"Some of Fan's algorithms were seemingly dumb, but they worked on a limited domain of the question," Baker explains. "You can populate the machine with lots of algorithms, each with its own specialty; if each one can bring back a small percentage of correct answers, then you can create a whole ecosystem in which a bunch of algorithms deliver a bunch of answers, and an analytical system can then determine which should be trusted."
In the resulting bake-off, held in March 2007, the Piquant-based system answered only 30 percent of the clues correctly. But Fan's system did nearly as well.
"The bake-off proved that Piquant was not up to snuff, and Ferrucci concluded they were going to have to build an entirely new and much more ambitious platform if they were going to succeed," says Baker.

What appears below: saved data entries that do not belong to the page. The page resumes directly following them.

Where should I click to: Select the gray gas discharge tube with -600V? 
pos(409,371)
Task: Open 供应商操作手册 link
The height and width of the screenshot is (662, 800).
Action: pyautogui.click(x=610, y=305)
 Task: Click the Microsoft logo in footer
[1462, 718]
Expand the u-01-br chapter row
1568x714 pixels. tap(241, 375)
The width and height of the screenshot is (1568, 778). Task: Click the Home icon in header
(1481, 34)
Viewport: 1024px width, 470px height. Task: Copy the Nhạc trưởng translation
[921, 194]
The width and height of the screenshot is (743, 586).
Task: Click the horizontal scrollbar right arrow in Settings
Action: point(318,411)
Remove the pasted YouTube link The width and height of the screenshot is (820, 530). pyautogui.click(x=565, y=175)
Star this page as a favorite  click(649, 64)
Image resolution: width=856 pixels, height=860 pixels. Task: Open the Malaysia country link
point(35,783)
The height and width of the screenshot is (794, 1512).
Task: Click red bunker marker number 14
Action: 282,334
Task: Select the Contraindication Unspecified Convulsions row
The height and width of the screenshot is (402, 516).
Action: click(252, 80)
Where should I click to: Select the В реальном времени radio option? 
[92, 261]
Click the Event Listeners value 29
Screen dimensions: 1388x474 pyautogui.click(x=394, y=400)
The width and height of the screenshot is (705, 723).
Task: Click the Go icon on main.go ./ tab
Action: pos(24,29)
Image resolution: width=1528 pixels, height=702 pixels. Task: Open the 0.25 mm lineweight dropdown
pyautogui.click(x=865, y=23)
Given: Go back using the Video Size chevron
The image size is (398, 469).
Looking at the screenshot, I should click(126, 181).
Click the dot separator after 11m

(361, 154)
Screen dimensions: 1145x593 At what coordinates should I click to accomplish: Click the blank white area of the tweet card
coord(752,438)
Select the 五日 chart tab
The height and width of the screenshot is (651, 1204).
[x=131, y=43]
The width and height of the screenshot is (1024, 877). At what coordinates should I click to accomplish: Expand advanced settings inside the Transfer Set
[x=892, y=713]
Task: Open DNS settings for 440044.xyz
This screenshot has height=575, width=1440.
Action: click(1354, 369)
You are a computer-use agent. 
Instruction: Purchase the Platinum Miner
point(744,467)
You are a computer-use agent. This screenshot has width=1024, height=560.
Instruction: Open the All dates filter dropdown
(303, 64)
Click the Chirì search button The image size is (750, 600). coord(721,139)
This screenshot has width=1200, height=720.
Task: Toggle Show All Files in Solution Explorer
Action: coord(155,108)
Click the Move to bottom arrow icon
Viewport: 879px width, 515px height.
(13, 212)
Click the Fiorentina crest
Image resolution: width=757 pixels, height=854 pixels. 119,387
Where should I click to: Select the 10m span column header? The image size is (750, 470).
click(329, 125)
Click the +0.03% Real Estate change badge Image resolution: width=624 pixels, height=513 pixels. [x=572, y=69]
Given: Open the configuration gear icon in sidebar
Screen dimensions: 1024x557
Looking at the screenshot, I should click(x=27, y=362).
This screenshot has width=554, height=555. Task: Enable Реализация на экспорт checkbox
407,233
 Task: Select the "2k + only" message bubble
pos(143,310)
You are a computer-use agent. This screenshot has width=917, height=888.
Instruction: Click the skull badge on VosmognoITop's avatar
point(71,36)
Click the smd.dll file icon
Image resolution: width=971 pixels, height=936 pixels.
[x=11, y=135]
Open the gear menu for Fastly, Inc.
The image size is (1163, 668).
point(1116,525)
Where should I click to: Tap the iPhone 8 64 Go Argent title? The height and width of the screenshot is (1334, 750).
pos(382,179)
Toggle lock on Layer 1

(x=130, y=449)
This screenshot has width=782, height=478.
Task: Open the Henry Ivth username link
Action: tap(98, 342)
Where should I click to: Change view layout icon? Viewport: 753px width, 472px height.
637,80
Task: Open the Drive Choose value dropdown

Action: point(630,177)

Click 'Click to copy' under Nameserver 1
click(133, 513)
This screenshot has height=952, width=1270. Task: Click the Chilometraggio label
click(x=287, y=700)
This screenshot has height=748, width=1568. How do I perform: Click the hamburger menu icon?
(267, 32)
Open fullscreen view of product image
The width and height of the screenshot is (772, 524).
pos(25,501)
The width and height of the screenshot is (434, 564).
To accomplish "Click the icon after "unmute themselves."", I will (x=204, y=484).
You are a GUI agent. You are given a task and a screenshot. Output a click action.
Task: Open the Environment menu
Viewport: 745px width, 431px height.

Adopting elements of Fan's approach, the first breakthrough was combining many algorithms and then correlating and scoring the confidence in myriad answers. Indeed, this "ensemble" idea is not entirely new, and it has cropped up elsewhere in recent years. For example, ensemble analysis was used by many of the leading contestants in the 2009 Netflix Prize competition.
There's much more to the technology development story (as explored in this story and covered in great detail in Baker's book). But IBM Research basically spent much of 2008 and 2009 adding millions of lines of new code to Watson's analysis and scoring software. Another breakthrough was the addition of a feedback loop that enabled Watson to learn from correct and incorrect answers supplied by both humans and the computer itself.
The Show Agreement Challenge
The IBM Research team gained confidence as Watson's Jeopardy performance steadily improved, but it took two demonstrations and a bit of hard negotiation with Jeopardy's producers to hammer out the details of the competition. After an initial agreement was reached in early 2010, Jeopardy's producers introduced new requirements.
"Jeopardy wanted the computer to have a physical finger so it would have to press a button just like the humans," Baker explains. "IBM had done all its testing with Watson buzzing in purely electronically, so they were upset and felt that Jeopardy was trying to graft human limitations onto a computer."
From IBM's perspective, its developers were building a brain, but Jeopardy's producers were trying to turn it into a robot. In the interest of perceived fairness, according to Baker, IBM ultimately acquiesced and gave Watson an electromechanical actuator -- an equivalent to the buzzers that human contestants use.
In another disagreement, Ferrucci's team wanted assurances that Jeopardy's writers could not bias the clues in favor of the human contestants.
"Conceivably, writers could fill the game with all kinds of puns and riddles designed to foil a machine," Baker says. "IBM feared the writers would make it a Turing test so that instead of a game of Jeopardy it would become a test to see if the machine could pass for a human."
Jeopardy assured IBM that the clues for an entire season's worth of episodes had already been written, but the show's producers granted the extra precaution of setting aside 30 sets of clues and using a third-party company to randomly choose those to be used in the human-vs.-machine episodes.